- _Goal of the exercise_
Reproduce exactly the line with "Given: Select Show Above the Ribbon" and every line that follows it below, up to and including the last one. Do not include pictures or anything else.
········
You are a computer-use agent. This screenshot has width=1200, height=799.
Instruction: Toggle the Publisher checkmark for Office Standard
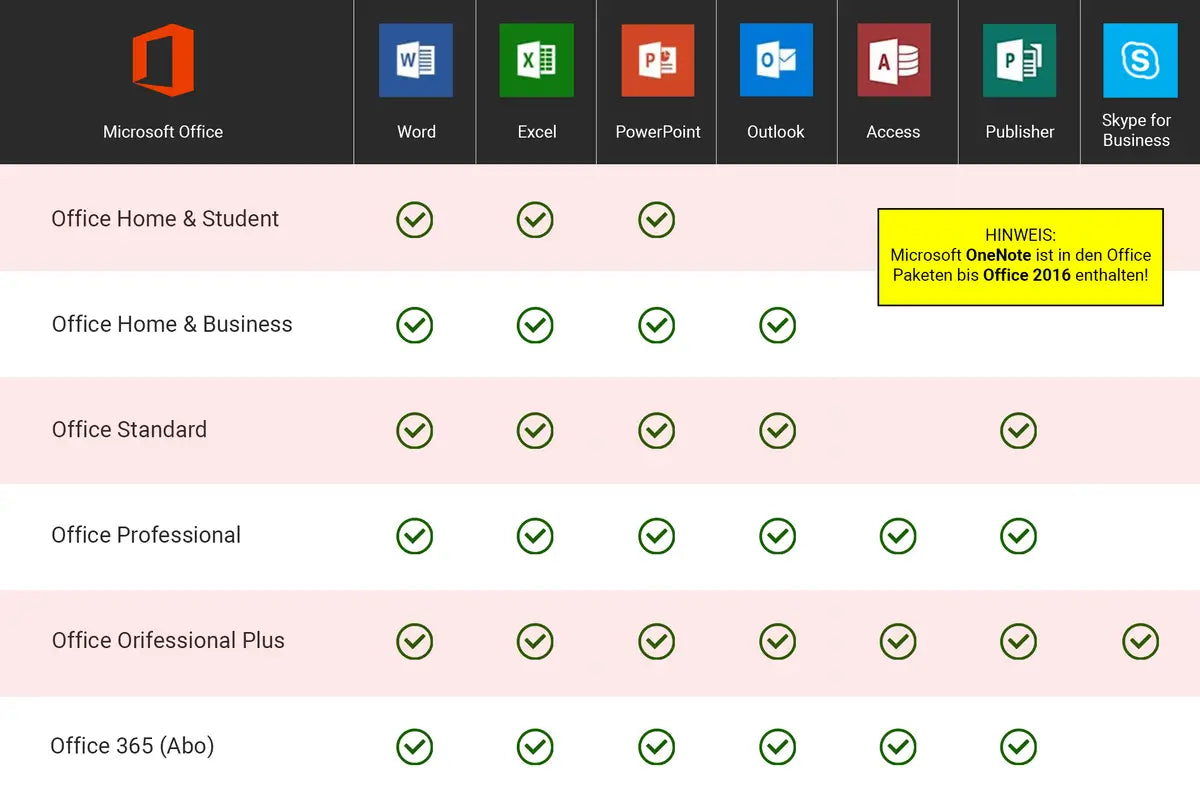[1018, 431]
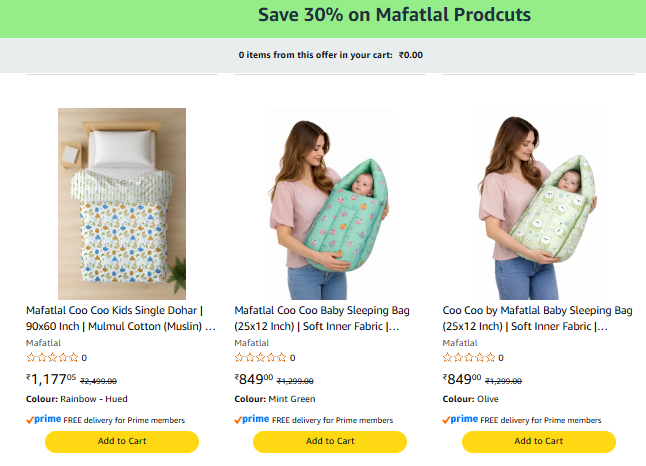Screen dimensions: 646x466
Task: Click the ₹1,177 price of the dohar
Action: 50,379
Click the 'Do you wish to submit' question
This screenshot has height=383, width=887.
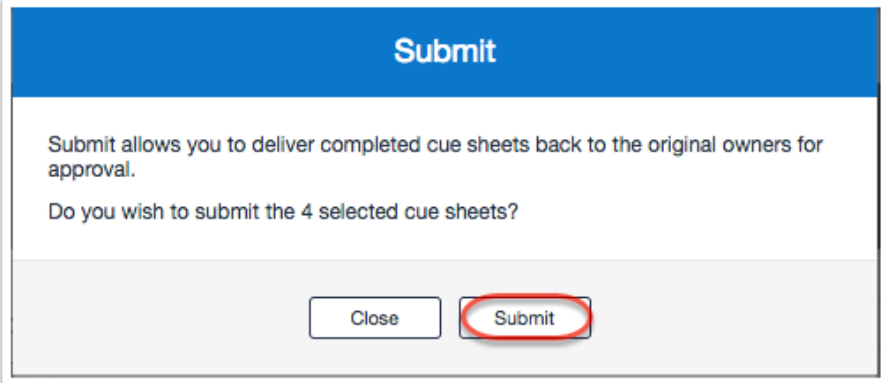pyautogui.click(x=283, y=213)
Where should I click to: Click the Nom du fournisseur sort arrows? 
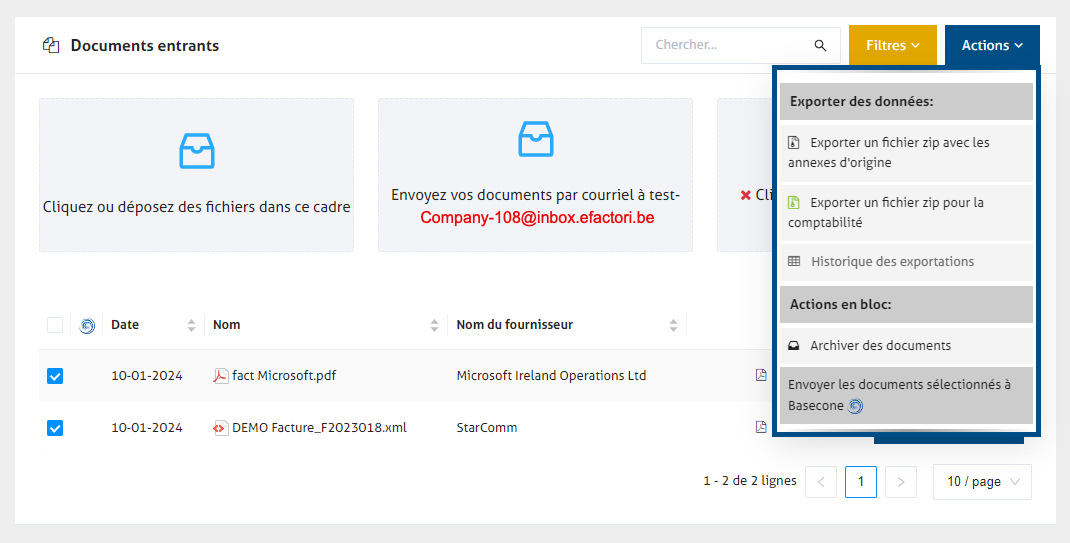pos(674,325)
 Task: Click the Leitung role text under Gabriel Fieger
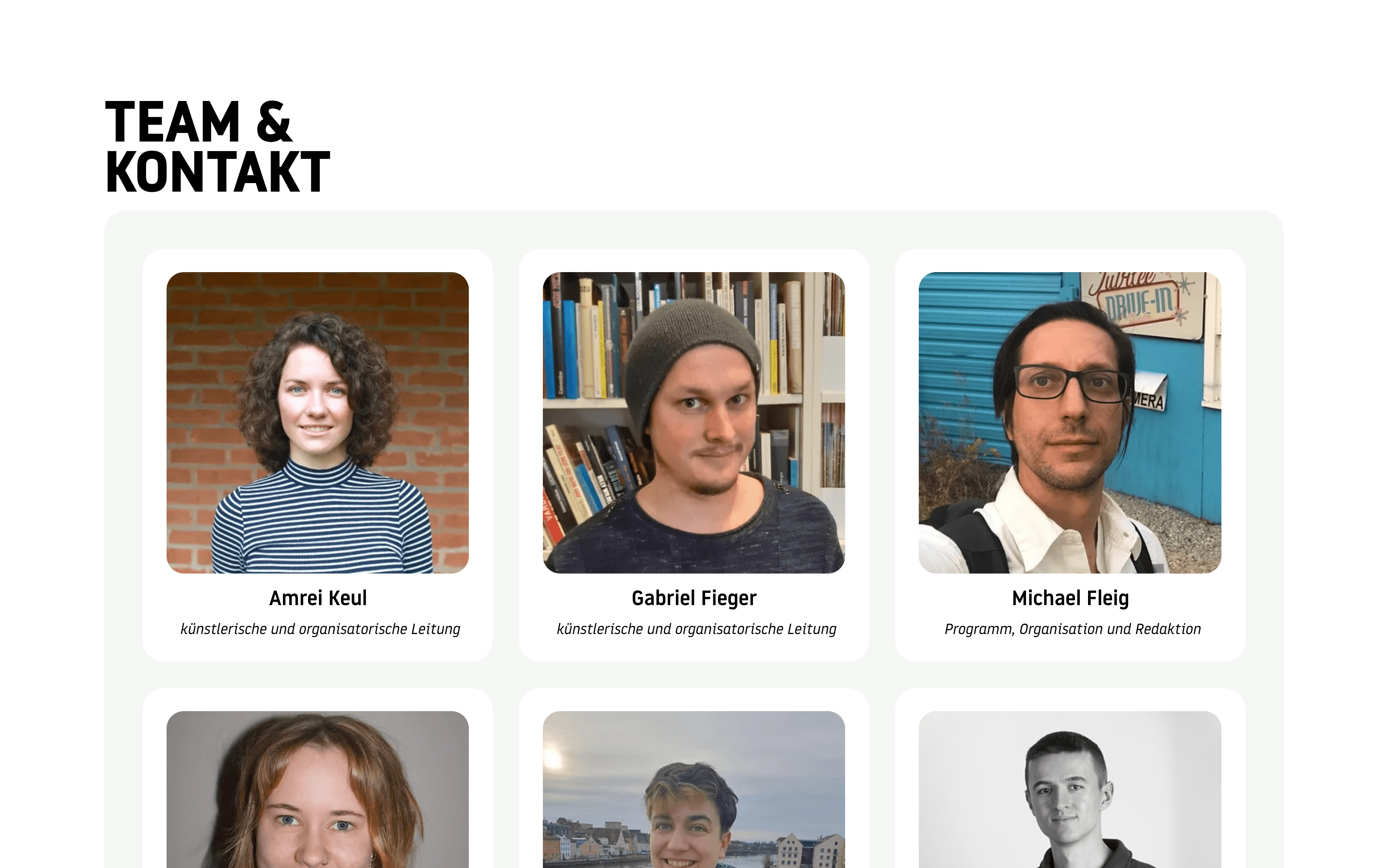(696, 629)
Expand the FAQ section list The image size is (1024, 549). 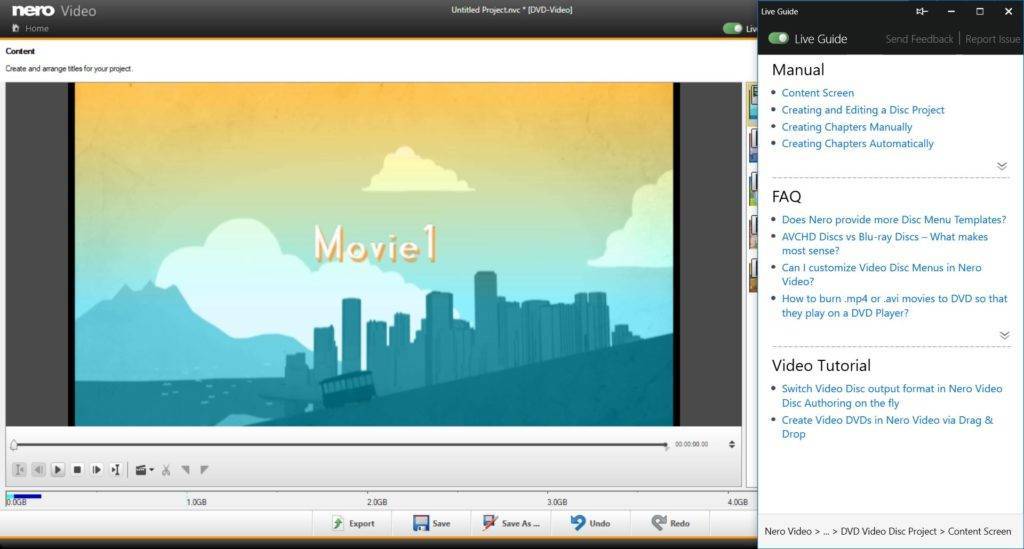1002,335
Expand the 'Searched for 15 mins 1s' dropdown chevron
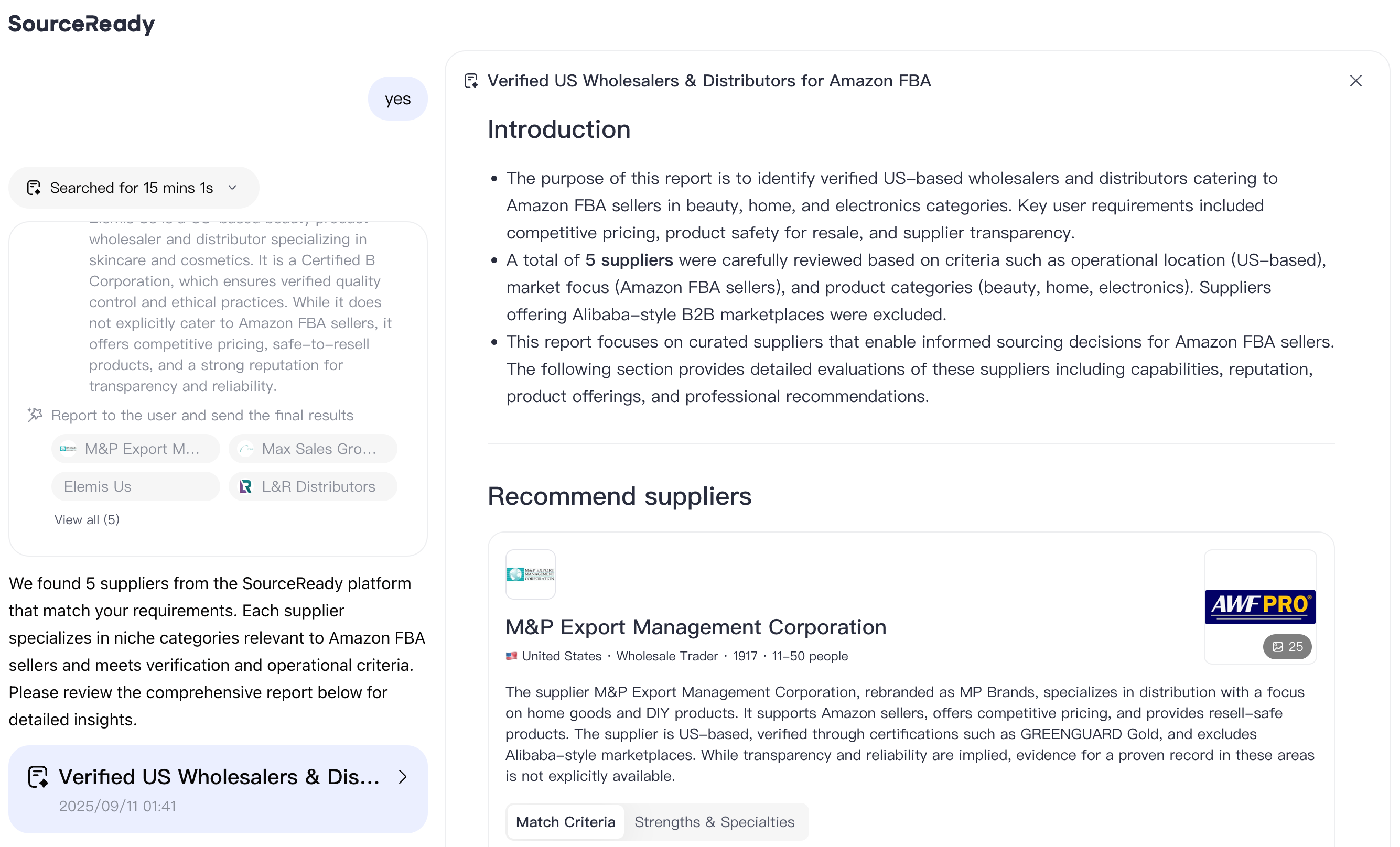The height and width of the screenshot is (847, 1400). pos(232,188)
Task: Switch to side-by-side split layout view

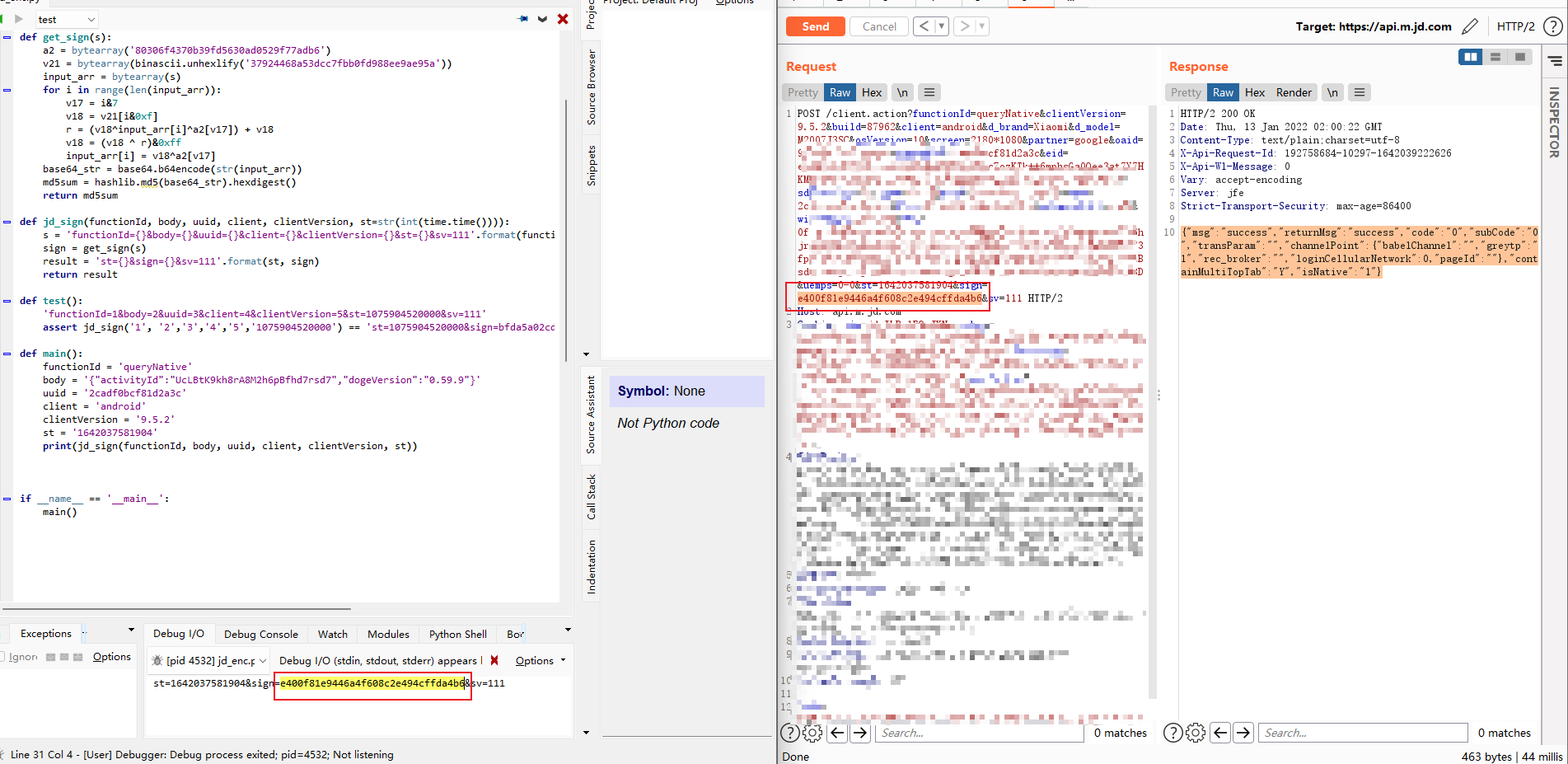Action: pos(1470,57)

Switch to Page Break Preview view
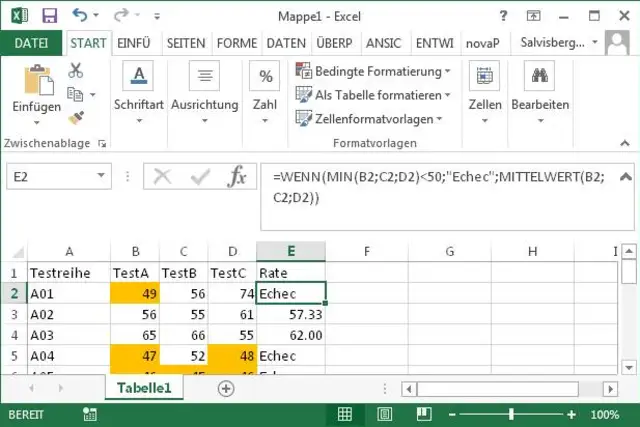[x=424, y=414]
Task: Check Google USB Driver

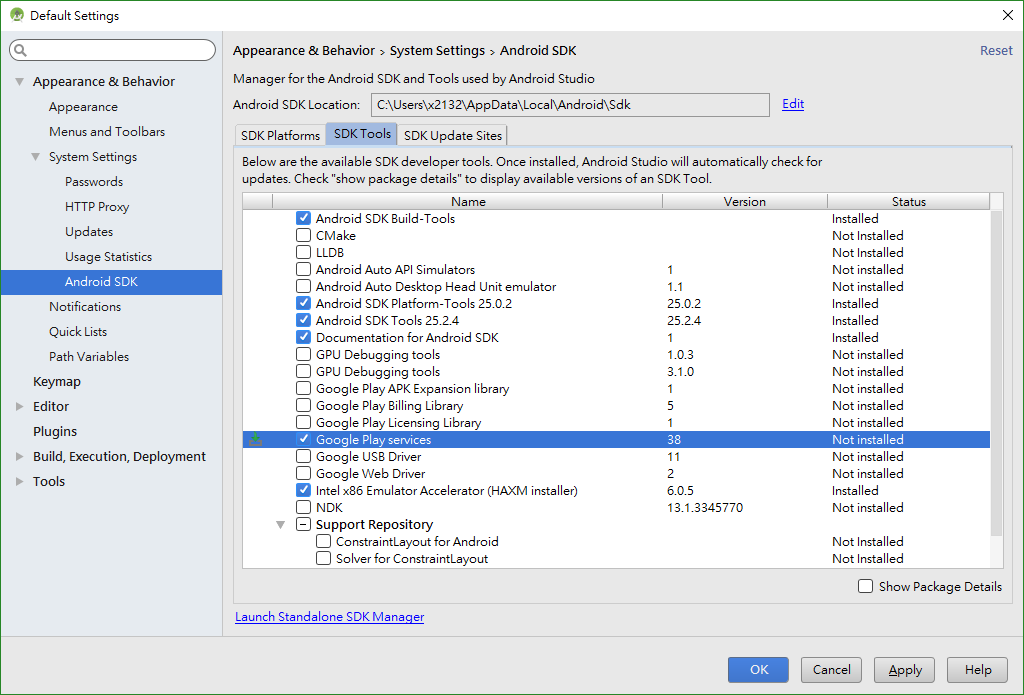Action: point(303,456)
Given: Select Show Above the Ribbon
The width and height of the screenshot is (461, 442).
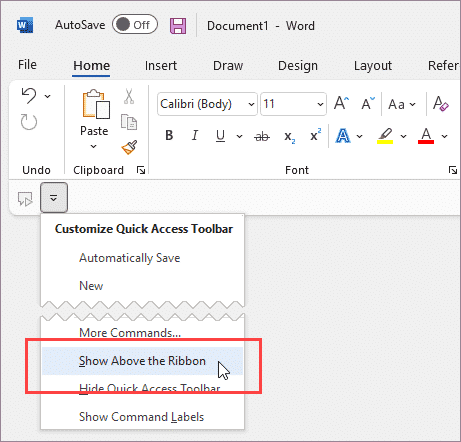Looking at the screenshot, I should pos(142,361).
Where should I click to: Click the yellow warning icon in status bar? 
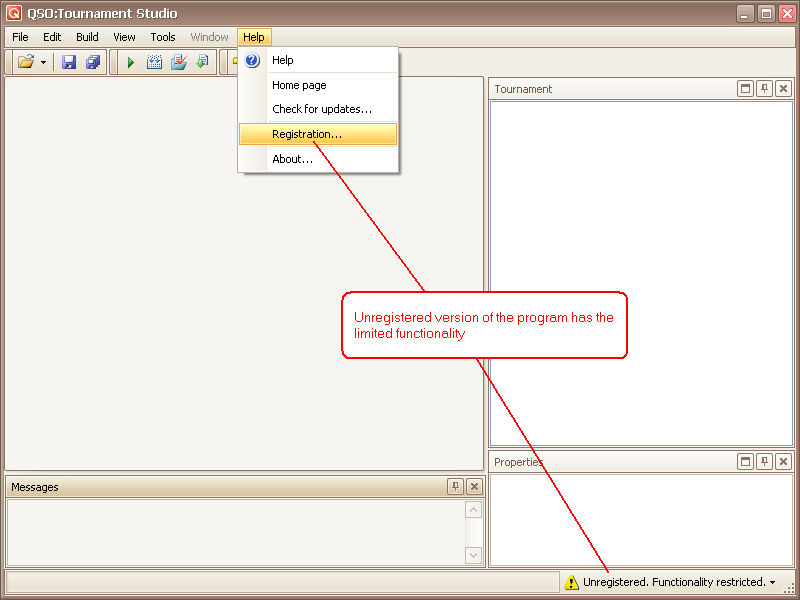point(571,582)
········
- _Written response_
Given: Select Show Above the Ribbon
The width and height of the screenshot is (461, 442).
Looking at the screenshot, I should pos(142,361).
Where should I click to: Click the yellow warning icon in status bar? 
point(571,582)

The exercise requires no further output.